May 2010 ~ Best Way To Understand BI and Data Visualization And How Everything Works Here

Saturday, May 29, 2010

Understanding Complex Join and Physical Join in OBIEE

9:11 PM OBIEE Rpd Configuration 11 comments

What is the difference between complex join and physical join? The easiest way to understand the basic is to remember that physical join is used in Physical layer and complex join is used in BMM layer. However, just knowing that isn't going to be enough to build solid skills on OBIEE development. In order to gain more insight on how it really works in OBIEE, we need to know more about these 2 types of joins.

First, let's look at complex join:

The diagram is a window of a typical complex join. In here, you notice that you can't change any of the table columns of neither logical tables in the join and the expression pane is grayed out. However, you are able to change the type of join from inner to outer joins. This type of behavior is telling us that complex join is a logical join that OBIEE server looks at to determine the relationship between logical tables, in other words, it is just a placeholder. Complex join will not be able to tell the server what physical columns are used in joining, but it will be able to tell the server what type of join this is going to be..

In order to know how exactly the join is, we will need to look at physical join in the physical layer:

Notice that in this window of physical join, we are able to change the columns under both tables, we are also able to define our own expressions. However, are can't change the joining method unlike complex join. This behavior is to help us to know that this is where we tell OBIEE how to join the 2 actual tables by specifying the columns. Hence this is what physical join does.

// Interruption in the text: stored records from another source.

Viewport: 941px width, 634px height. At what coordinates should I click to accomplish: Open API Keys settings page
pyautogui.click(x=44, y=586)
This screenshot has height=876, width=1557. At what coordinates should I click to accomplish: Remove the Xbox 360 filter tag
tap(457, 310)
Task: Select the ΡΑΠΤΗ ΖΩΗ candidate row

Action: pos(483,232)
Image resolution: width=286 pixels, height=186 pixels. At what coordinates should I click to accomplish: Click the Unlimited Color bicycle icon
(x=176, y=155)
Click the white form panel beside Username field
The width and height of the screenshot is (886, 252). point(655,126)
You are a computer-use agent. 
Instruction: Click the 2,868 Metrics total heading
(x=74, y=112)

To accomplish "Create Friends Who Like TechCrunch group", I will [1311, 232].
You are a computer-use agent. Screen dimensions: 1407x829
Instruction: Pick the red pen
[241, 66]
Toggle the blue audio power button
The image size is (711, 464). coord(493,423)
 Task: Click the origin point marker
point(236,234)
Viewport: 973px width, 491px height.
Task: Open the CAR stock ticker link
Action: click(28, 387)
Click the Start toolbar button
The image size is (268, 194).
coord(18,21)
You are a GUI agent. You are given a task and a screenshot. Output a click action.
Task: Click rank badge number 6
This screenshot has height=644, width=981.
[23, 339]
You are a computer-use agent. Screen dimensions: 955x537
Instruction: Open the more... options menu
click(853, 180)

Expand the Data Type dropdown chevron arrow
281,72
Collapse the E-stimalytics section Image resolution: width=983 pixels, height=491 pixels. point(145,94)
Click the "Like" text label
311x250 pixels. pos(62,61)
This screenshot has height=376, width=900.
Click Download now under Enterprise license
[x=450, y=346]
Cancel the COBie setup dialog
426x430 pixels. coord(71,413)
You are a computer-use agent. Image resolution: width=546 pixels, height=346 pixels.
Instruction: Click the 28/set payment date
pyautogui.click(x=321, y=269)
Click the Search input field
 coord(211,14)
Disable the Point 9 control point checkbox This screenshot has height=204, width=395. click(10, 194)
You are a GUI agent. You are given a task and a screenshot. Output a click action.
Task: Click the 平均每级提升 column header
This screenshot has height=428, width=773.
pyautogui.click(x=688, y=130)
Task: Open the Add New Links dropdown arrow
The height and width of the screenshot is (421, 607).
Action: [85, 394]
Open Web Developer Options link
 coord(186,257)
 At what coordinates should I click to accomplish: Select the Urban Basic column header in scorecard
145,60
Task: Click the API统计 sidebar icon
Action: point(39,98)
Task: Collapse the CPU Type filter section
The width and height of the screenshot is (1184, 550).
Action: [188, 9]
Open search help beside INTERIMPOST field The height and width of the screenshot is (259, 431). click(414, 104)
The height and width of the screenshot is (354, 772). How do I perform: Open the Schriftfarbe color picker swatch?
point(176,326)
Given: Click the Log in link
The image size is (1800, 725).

Knowing the basic, let's take a step further. Can I use complex join in physical layer or can I use physical join in BMM layer? Yes we can, and by doing it the application will not flag errors. However, we need to know when to use them and what to expect after using them..

Let's look at complex join in physical layer. Although it doesn't happen frequently, it is sometimes needed. Let's say we have 2 tables, promotion fact and contract date dimension. I want to join these 2 tables in such way so that only the dates that are still in contract should return. Therefore, I can't just use a simple join on the date columns from both tables, conditions need to be applied.. In this case, let's use complex join in physical layer:

In the below diagram, I enter 'PTS_DATES.COMPANYDATEID >= PTS_STAR_FACTS.CONTRACTSTARTDATEID AND PTS_DATES.COMPANYDATEID <= PTS_STAR_FACTS.CONTRACTENDDATEID' to satisfy the joining condition. At the front end, when you run a report using these tables, this expression will be included in the where clause of the SQL Statement:

Having physical join in BMM layer is also acceptable, however it is very rare to see that happen. The purpose of having physical join in BMM layer is to override the physical join in physical layer. It allows users to define more complex joining logic there than they could using physical join in physical layer, in other words, it works similar to complex join in physical layer. Therefore, if we are already using complex join in physical layer for applying more join conditions, there is no need to follow this set up with physical join in BMM layer again.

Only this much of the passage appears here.